### BRIEF
Output the material below as a JSON list of strings, with one string for each line and blank lines left out.
[start]
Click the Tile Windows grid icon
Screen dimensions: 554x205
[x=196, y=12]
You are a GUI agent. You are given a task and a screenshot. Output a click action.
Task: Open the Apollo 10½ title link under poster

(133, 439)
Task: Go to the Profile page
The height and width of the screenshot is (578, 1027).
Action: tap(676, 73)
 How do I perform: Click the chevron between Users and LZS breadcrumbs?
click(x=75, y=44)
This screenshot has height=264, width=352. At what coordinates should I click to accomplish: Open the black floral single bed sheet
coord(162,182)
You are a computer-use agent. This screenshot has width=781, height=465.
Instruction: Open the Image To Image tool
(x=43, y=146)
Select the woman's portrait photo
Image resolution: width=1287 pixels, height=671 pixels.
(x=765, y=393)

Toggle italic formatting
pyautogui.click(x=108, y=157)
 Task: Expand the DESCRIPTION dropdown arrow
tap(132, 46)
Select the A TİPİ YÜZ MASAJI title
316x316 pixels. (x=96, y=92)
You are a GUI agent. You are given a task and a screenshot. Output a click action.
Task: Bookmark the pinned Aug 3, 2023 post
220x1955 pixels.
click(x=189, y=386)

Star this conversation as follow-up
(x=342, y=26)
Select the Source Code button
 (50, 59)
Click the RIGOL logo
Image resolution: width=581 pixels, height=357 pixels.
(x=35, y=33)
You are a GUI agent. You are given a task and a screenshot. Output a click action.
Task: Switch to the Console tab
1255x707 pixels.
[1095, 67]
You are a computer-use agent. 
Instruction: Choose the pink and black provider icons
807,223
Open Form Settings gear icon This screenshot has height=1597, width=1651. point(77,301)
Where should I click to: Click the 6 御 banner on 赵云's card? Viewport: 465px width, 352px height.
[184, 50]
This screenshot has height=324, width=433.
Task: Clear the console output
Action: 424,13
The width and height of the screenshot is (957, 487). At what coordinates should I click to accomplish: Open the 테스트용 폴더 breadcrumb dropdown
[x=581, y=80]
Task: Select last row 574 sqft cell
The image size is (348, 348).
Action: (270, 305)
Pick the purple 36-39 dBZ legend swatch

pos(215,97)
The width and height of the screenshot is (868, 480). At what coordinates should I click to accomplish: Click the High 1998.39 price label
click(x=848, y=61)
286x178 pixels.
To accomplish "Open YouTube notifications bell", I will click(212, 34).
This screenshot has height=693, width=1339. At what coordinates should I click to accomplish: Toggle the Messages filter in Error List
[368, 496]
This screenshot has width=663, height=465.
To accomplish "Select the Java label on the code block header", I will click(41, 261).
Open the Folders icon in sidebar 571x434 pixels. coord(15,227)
[end]
### TASK RESPONSE
[
  "Click the Tile Windows grid icon",
  "Screen dimensions: 554x205",
  "[x=196, y=12]",
  "You are a GUI agent. You are given a task and a screenshot. Output a click action.",
  "Task: Open the Apollo 10½ title link under poster",
  "(133, 439)",
  "Task: Go to the Profile page",
  "The height and width of the screenshot is (578, 1027).",
  "Action: tap(676, 73)",
  " How do I perform: Click the chevron between Users and LZS breadcrumbs?",
  "click(x=75, y=44)",
  "This screenshot has height=264, width=352. At what coordinates should I click to accomplish: Open the black floral single bed sheet",
  "coord(162,182)",
  "You are a computer-use agent. This screenshot has width=781, height=465.",
  "Instruction: Open the Image To Image tool",
  "(x=43, y=146)",
  "Select the woman's portrait photo",
  "Image resolution: width=1287 pixels, height=671 pixels.",
  "(x=765, y=393)",
  "Toggle italic formatting",
  "pyautogui.click(x=108, y=157)",
  " Task: Expand the DESCRIPTION dropdown arrow",
  "tap(132, 46)",
  "Select the A TİPİ YÜZ MASAJI title",
  "316x316 pixels. (x=96, y=92)",
  "You are a GUI agent. You are given a task and a screenshot. Output a click action.",
  "Task: Bookmark the pinned Aug 3, 2023 post",
  "220x1955 pixels.",
  "click(x=189, y=386)",
  "Star this conversation as follow-up",
  "(x=342, y=26)",
  "Select the Source Code button",
  " (50, 59)",
  "Click the RIGOL logo",
  "Image resolution: width=581 pixels, height=357 pixels.",
  "(x=35, y=33)",
  "You are a GUI agent. You are given a task and a screenshot. Output a click action.",
  "Task: Switch to the Console tab",
  "1255x707 pixels.",
  "[1095, 67]",
  "You are a computer-use agent. ",
  "Instruction: Choose the pink and black provider icons",
  "807,223",
  "Open Form Settings gear icon This screenshot has height=1597, width=1651. point(77,301)",
  "Where should I click to: Click the 6 御 banner on 赵云's card? Viewport: 465px width, 352px height.",
  "[184, 50]",
  "This screenshot has height=324, width=433.",
  "Task: Clear the console output",
  "Action: 424,13",
  "The width and height of the screenshot is (957, 487). At what coordinates should I click to accomplish: Open the 테스트용 폴더 breadcrumb dropdown",
  "[x=581, y=80]",
  "Task: Select last row 574 sqft cell",
  "The image size is (348, 348).",
  "Action: (270, 305)",
  "Pick the purple 36-39 dBZ legend swatch",
  "pos(215,97)",
  "The width and height of the screenshot is (868, 480). At what coordinates should I click to accomplish: Click the High 1998.39 price label",
  "click(x=848, y=61)",
  "286x178 pixels.",
  "To accomplish \"Open YouTube notifications bell\", I will click(212, 34).",
  "This screenshot has height=693, width=1339. At what coordinates should I click to accomplish: Toggle the Messages filter in Error List",
  "[368, 496]",
  "This screenshot has width=663, height=465.",
  "To accomplish \"Select the Java label on the code block header\", I will click(41, 261).",
  "Open the Folders icon in sidebar 571x434 pixels. coord(15,227)"
]